Trump made his remarks after speaking at the weekend with both Russian President Vladimir Putin and his Ukrainian counterpart, Volodymyr Zelenskiy.
He gave no specific reason for his assertion that a solution to the conflict was in sight, and overnight Russia hammered Kyiv and the surrounding region with missiles and drones, killing at least 28 people.
"This is one that I think we're getting much closer than people realise. And President Putin wants it to end. I will tell you that very strongly," Trump told reporters in the Oval Office.
Trump said he had held a "good call" with Putin on the Fourth of July holiday, a conversation a Kremlin aide said lasted 85 minutes and was marked by the US president offering to help find a way to move towards peace.

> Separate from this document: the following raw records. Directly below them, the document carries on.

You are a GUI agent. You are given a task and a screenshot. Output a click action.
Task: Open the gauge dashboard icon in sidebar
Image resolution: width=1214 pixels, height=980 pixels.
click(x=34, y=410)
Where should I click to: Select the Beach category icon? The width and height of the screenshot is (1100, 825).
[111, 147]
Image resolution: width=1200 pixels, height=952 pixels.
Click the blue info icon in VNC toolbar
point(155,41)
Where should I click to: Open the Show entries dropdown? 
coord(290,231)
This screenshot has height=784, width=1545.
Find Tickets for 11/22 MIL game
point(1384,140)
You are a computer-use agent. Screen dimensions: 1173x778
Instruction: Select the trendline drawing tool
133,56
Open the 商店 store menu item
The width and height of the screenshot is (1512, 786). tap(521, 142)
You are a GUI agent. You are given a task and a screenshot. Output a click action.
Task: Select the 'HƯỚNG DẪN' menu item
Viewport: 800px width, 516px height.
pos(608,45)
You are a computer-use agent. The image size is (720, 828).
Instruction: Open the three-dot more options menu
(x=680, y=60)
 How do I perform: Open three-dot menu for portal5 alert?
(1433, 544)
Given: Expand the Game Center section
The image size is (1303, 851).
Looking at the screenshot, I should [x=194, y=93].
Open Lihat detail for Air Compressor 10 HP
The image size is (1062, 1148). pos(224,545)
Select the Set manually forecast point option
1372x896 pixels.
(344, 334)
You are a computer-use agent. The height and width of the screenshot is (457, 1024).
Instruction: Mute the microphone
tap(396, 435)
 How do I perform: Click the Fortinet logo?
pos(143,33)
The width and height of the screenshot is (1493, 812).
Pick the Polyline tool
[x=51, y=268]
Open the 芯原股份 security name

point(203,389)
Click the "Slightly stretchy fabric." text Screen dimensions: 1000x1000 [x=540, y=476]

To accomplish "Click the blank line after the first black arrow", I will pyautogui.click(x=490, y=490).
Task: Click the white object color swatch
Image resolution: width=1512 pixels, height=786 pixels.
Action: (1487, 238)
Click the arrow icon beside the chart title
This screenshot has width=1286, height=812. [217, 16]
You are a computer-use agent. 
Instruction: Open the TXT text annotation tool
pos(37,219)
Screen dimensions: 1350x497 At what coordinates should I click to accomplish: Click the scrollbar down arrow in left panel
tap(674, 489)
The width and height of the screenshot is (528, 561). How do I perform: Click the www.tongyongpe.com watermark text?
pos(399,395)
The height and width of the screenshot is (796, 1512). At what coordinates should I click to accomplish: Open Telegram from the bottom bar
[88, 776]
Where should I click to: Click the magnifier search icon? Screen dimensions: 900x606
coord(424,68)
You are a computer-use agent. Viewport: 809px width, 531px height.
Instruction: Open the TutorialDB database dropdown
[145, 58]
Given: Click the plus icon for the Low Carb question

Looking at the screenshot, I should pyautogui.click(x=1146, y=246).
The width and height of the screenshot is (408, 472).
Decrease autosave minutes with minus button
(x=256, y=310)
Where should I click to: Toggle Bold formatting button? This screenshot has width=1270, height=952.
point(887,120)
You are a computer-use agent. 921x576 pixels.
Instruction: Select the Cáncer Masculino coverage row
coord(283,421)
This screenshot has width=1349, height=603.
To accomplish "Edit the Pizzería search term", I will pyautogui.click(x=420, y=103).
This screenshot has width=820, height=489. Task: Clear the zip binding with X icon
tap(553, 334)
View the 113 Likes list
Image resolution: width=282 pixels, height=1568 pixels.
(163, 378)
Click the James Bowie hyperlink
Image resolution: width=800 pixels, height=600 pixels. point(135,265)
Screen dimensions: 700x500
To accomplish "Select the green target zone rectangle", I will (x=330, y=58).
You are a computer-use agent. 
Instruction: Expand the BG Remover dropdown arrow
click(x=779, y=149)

"And President Zelenskiy actually wants it to end now. And we're going to be going to NATO, and we're going to be talking about it, and I think we're going to get it," Trump said.
"I think we're going to get it ended. It's been a terrible situation."
Trump is scheduled to meet Zelenskiy on Wednesday on the sidelines of the NATO summit in Ankara and a US official said the idea of the talks was to make a renewed push to end the war.
The same official said Trump would likely follow up with Putin after talking to Zelenskiy.
In Moscow, Peskov said Putin and Trump had agreed to continue contacts "in the near future" and Moscow believed the US president held a consistent position on the conflict.
"You know, President Trump, the US president, has a fairly consistent stance, and all these fabrications about him supposedly changing his views like a weather vane are, of course, untrue," Peskov told reporters.
"He is consistent and confident in his understanding of what is happening, but, most importantly, he (Trump) is open to listening to the information that is conveyed to him by Putin."
Zelenskiy also described his weekend phone conversation with Trump as "very good".
In comments to the Financial Times, Zelenskiy said the US president had told him Ukraine "is doing very well" with its long-range drone campaign on Russian oil industry targets that has triggered fuel shortages inside the country.
"President Trump wants to be where there's success," the newspaper quoted Zelenskiy as saying.
"That's tied to many things - not only to his personality, but to the approaching (US midterm) elections, to his status, to his belief in how this war can be ended."
Meanwhile Russia pounded Kyiv and the surrounding region with missiles and drones early on Monday, killing at least 28 people, officials said.
Ukraine's military was unable to down any of the 23 ballistic missiles fired by Russia, according to air force data, reflecting its increasing vulnerability to Moscow's strikes as stocks of its prized Patriot missiles run out.
"As long as Patriot missiles sit in our allies' stockpiles, Russia is only encouraged to keep destroying residential buildings," Zelenskiy said on social media platform X.
"The US and Europe have the power to stop this terror."
At least 18 people were killed in Kyiv, the Emergency Services said on Telegram as search and rescue operations recovered more bodies and crews worked through the night.
Prosecutors said 10 people were killed in the wider Kyiv region while the governor of southeastern Zaporizhzhia region said a drone strike on a filling station killed two people.
And in Sumy region on the Russian border, where Moscow wants to broaden a buffer zone, the regional governor said two residents died in separate Russian drone strikes.